Record set>

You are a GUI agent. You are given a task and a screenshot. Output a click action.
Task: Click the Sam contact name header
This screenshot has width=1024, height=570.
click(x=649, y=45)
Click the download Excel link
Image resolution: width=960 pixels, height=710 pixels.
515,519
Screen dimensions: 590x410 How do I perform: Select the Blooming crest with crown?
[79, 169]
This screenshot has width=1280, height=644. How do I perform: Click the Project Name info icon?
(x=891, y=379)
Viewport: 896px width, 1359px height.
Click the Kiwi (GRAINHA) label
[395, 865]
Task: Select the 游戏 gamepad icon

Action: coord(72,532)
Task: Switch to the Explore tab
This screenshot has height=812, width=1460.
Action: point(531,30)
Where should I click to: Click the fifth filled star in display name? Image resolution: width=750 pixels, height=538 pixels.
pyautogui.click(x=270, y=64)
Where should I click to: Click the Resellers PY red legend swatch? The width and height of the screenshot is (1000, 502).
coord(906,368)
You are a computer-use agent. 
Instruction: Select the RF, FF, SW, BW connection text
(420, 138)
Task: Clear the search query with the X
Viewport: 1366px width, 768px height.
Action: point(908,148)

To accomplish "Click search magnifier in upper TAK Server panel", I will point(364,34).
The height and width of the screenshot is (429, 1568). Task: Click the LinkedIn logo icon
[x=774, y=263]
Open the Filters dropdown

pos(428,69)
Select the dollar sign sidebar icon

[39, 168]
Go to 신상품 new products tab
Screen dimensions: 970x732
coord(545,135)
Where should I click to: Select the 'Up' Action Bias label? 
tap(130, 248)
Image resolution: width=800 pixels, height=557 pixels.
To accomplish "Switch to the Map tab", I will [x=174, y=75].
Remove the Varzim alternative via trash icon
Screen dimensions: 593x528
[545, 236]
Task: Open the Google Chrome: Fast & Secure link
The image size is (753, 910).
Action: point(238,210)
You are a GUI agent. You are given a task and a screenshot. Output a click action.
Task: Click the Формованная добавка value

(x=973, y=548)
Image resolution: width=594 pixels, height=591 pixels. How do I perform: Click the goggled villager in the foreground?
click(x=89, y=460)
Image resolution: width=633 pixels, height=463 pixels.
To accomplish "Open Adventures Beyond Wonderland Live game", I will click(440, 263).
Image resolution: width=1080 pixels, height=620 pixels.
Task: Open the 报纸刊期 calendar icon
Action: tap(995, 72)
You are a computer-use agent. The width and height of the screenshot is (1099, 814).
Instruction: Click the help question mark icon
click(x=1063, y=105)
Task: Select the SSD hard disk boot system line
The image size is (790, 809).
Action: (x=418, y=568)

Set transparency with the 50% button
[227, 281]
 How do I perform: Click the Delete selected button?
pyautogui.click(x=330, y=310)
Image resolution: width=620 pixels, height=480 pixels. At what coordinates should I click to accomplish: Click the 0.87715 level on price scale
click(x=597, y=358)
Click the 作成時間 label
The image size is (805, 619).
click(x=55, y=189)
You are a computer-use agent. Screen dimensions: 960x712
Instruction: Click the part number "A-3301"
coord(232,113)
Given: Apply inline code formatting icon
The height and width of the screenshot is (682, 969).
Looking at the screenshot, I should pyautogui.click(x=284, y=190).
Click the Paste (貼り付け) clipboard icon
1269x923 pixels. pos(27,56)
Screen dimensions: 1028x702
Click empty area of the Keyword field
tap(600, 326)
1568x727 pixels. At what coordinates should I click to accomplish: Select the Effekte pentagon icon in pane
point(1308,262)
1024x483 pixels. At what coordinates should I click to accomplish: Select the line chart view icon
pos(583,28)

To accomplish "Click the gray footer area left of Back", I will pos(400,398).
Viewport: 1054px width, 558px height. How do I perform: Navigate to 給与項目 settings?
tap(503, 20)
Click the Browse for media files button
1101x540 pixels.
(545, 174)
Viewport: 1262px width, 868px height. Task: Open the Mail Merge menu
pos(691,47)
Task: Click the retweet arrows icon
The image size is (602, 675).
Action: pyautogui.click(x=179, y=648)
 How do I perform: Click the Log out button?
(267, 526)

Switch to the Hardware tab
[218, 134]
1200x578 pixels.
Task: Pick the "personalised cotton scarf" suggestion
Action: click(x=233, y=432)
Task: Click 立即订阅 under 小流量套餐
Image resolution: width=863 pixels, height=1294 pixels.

Activity> Where does the string "computer" occur in the data above? Copy every line that holds it.

Answer to the problem>
You are a computer-use agent. 
You are a computer-use agent. The width and height of the screenshot is (1099, 814).
You are a computer-use agent. Screen dimensions: 960x712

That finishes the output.